In WordPress (and in raw PHP), there are functions that strip out any non-text characters, among other things. That was part if what the 2.2.0 update added. Beyond that, in WordPress, some actions (like adding a shortcode) require elevated permissions (e.g. logging in as an editor), which alleviates the vulnerability because in order for it to be a vulnerability at all, you already need to have access to the WordPress admin. That is the case for the Progress Bar plugin, since you already need to be at least an editor capable of creating a post to add a progress bar shortcode or widget.

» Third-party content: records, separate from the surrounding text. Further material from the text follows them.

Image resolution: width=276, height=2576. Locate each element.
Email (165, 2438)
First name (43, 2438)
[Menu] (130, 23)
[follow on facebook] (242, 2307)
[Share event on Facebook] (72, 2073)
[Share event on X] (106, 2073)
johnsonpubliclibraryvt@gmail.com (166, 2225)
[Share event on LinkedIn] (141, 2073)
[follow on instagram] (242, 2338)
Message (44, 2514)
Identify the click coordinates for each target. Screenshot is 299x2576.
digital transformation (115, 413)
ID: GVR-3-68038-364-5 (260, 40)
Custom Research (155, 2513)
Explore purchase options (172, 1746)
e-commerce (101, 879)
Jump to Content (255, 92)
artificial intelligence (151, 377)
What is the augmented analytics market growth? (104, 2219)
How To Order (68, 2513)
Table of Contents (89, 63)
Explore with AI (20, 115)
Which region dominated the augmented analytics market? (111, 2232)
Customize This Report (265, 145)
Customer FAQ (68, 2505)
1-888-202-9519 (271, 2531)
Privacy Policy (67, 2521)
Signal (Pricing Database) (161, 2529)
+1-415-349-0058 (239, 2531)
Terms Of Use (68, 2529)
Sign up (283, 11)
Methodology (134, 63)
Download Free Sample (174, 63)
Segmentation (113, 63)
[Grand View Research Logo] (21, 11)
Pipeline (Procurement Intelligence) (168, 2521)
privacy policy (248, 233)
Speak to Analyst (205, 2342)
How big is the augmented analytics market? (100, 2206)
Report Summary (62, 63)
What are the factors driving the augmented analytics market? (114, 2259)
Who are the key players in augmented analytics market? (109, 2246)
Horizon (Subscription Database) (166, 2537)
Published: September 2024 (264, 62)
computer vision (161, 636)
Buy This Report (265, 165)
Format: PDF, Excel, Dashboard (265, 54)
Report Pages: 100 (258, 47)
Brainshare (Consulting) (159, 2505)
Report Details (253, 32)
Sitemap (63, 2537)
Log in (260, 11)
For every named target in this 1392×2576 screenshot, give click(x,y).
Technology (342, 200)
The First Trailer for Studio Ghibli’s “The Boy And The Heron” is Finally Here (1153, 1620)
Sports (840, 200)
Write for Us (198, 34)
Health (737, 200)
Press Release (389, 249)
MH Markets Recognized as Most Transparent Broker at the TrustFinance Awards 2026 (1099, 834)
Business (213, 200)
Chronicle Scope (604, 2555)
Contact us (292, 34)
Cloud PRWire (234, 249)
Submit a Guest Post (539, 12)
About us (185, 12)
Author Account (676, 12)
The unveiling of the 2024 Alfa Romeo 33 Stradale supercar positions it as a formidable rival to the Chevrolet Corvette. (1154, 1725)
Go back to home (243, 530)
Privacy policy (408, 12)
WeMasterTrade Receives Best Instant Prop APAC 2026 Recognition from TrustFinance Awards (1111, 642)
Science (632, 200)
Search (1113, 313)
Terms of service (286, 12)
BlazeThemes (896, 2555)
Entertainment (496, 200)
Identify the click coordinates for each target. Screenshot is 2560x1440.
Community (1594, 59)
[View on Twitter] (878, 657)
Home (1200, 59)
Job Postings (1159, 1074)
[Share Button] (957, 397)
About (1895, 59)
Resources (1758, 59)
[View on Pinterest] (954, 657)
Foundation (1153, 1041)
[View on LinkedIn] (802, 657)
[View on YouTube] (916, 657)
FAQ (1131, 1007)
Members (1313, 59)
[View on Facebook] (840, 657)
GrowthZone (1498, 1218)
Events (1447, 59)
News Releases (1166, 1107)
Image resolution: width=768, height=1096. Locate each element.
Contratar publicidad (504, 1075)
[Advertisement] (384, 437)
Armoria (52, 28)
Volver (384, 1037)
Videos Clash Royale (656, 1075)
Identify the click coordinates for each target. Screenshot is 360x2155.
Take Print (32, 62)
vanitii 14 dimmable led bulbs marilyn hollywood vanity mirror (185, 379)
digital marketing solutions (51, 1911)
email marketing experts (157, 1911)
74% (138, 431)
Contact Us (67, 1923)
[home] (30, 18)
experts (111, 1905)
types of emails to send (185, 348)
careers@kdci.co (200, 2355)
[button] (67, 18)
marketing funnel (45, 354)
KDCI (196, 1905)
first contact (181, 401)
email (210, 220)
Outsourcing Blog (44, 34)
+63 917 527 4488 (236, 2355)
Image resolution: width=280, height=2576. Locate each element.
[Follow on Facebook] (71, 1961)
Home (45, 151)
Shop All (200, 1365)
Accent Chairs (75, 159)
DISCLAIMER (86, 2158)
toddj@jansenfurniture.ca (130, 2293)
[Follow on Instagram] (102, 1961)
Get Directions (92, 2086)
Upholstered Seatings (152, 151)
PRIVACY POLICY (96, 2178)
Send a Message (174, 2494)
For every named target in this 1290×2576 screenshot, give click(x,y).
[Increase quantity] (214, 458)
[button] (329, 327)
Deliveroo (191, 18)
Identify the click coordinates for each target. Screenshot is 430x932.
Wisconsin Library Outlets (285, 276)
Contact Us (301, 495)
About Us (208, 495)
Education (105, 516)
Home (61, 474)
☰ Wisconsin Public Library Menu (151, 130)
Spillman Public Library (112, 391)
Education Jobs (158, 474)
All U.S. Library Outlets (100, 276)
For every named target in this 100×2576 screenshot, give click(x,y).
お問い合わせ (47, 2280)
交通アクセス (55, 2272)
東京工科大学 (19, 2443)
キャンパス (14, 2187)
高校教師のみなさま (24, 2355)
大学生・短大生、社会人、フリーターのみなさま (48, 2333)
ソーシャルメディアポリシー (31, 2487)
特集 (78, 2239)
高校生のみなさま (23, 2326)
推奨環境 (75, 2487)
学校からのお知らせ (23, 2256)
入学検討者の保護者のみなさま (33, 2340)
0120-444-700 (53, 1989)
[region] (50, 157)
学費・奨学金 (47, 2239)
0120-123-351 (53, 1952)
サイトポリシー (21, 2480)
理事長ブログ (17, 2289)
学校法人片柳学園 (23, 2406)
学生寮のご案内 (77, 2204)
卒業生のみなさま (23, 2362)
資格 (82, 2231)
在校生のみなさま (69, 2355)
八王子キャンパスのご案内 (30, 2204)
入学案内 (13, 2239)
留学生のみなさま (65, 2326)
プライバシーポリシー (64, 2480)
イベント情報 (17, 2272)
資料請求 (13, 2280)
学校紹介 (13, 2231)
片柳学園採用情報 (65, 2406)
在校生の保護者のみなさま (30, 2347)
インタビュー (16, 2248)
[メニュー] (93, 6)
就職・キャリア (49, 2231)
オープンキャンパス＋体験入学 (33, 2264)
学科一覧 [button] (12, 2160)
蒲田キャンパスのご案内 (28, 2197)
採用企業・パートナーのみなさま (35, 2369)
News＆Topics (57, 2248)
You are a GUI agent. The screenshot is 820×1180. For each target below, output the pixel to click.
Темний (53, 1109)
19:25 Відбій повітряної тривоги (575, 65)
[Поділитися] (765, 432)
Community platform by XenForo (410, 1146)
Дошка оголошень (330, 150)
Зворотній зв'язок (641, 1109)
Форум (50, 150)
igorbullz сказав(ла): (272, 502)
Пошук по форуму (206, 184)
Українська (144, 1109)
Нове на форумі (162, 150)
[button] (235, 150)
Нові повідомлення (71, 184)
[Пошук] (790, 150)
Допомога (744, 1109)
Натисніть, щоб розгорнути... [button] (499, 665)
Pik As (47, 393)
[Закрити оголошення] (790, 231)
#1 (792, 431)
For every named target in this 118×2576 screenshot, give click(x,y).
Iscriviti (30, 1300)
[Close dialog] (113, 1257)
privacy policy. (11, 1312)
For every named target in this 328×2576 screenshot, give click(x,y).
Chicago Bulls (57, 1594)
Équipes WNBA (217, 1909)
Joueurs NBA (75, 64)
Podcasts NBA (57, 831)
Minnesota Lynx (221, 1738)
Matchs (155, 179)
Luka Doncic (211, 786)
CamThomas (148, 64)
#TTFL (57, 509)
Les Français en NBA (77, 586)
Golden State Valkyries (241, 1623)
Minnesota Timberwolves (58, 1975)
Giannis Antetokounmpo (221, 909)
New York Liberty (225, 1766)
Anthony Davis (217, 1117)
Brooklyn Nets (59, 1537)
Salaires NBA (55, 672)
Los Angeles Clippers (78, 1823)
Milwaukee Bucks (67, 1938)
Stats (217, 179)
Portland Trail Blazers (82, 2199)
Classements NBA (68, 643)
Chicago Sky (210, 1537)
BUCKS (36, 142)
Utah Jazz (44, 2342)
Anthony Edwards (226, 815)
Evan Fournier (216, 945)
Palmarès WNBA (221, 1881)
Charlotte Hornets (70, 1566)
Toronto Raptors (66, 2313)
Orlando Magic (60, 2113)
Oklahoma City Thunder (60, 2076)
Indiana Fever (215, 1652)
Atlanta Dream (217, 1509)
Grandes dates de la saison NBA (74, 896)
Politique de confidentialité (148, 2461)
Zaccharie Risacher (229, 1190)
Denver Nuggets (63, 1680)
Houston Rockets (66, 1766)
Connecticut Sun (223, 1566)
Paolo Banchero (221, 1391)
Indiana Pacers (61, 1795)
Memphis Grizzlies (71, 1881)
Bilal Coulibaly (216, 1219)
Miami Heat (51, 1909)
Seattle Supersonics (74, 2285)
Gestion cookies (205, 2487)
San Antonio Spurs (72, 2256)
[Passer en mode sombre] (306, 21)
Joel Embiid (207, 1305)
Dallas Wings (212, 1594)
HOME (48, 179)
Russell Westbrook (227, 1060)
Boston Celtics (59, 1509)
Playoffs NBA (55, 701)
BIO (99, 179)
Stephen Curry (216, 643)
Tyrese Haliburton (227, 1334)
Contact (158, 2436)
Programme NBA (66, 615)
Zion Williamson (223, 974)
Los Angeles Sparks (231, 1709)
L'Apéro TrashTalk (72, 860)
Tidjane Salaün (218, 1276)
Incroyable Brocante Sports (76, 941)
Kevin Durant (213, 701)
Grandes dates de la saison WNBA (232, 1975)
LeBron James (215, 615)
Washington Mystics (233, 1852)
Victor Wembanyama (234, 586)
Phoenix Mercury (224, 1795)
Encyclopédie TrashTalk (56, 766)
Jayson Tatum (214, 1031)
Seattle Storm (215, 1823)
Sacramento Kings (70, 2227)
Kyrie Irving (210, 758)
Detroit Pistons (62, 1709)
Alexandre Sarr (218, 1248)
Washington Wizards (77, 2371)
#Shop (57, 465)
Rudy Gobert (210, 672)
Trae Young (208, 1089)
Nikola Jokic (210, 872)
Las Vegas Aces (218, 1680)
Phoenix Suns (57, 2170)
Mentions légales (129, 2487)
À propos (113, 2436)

I suspect this is a false positive like the scan suggests. Sometimes, vulnerability scanners like this look for the vulnerability separate from their WordPress context and ignore the escalated privileges required to make the vulnerability actually a vulnerability. However, to be on the safe side, I will look into integrating with a vulnerability scanning service (Patchstack) to ensure I'm not missing anything.

Besides applying for the managed Vulnerability Disclosure Program for plugins from Patchstack, I've also implemented a simple scanner using the WordFence API via the 10up Vulnerability Scan WP-CLI plugin and made that one of the things that trigger on all code pushes. It's currently reporting no vulnerabilities, but I don't know how deep those scans go.

Again, I think this is a false positive. In order for there to be an XSS attack, you'd already need access to the WordPress admin because there's no other content that could be manipulated (I suppose someone could, theoretically, manipulate the content CSS parameter in the browser, e.g. adding a script to the content: "", but that would just attack yourself, so I don't think that's a relevant attack vector). I'm happy to be proven wrong and fix anything that's exposed that I'm unaware of, but I'm not seeing anything that would be relevant.

I'm going to close this for now, but if you are able to provide more specific details about the detected vulnerability, feel free to re-open. I'll definitely be monitoring this more in the future, so, even though it may be a false positive, I very much appreciate the report.